In a situation resulting in the deaths of many young and innocent concert goers, it’s only natural to wonder who should take the blame for the Astroworld disaster. Is it the security crew for their slow reactions and minimal efforts to help fallen fans, the festival organizer for not taking safety concerns into account, or is it Scott’s fault for not ending the show promptly and for encouraging raging?

Manufacturing and design teacher, Phil Tschammer, with many years of experience working on the technical side of medium and large-scale concerts and live performances, spoke on this issue. 

“You’ve got multiple different people in charge, and each person may have a different viewpoint of what’s going on; what should run and what should not run,”  Tschammer said. “It is hard to get a definitive decision in a short amount of time.You can’t just cut the music and cut the microphone and cut everything, because that is your emergency communication system to get everyone situated.”  

A video that went viral on social media shows a young woman and man who had made their way to the top of a platform in an attempt to communicate with a cameraman that the show needed to be stopped since people had fallen dead. “There’s someone dead in there, there’s someone dead, someone’s dying!” said the women

“That [cameraman] who had done that live streaming may have gone into it thinking it would be another show just like every show they had done before” Tschammer said in regards to the situation with the unresponsive cameraman. “Maybe he just froze in that moment because of the severity of it”.

Based on Tschammer’s insight, it’s clear that it’s hard to pinpoint the fault to any one person or group of people, and instead realize that there were many factors that went into the fatal disaster.

“It’s that tough in between where you don’t want to create that much panic within the crowd but you also want them to stop, back up, and rethink what they’re doing in that moment of time,” Tschammer said.

One common issue with Scott is his habit of promoting rioting and wild behavior at his performances.
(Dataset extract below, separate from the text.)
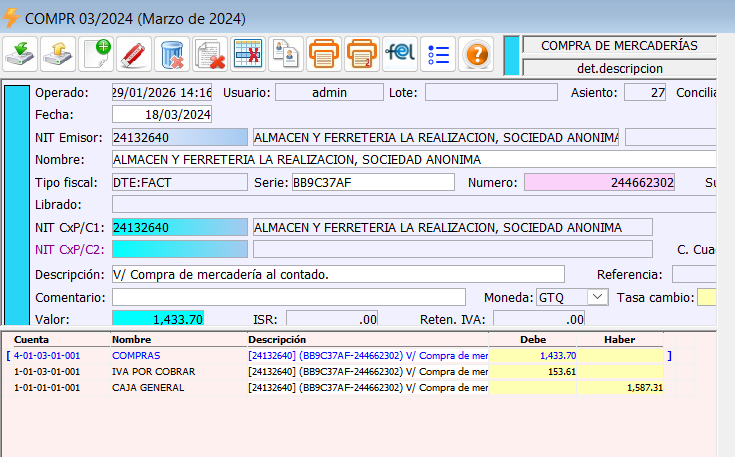Click the first orange printer icon
This screenshot has width=735, height=457.
(x=323, y=53)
In 2015, Scott encouraged fans to rush towards the stage and disregard security at a Lollapalooza performance, to which he got charged for disorderly conduct. In 2017 while performing in Arkansas, Scott did nearly the exact same, to which he was charged and pleaded guilty to inciting a riot.

This recurring issue ultimately paid its final price at Astroworld as human lives were lost as a result. While in this situation Scott never encouraged or incited this behavior directly, very little was done to stop it, and security generally seemed unprepared or at least overwhelmed. 

As opposed to pointing fingers at the people who may have contributed to this preventable occurrence, it’s better to realize what this event meant as a wake-up call to live event coordinators and music artists.

“I think what they’ll take away is that they need to find a way to manage crowds better,” Tejeda said.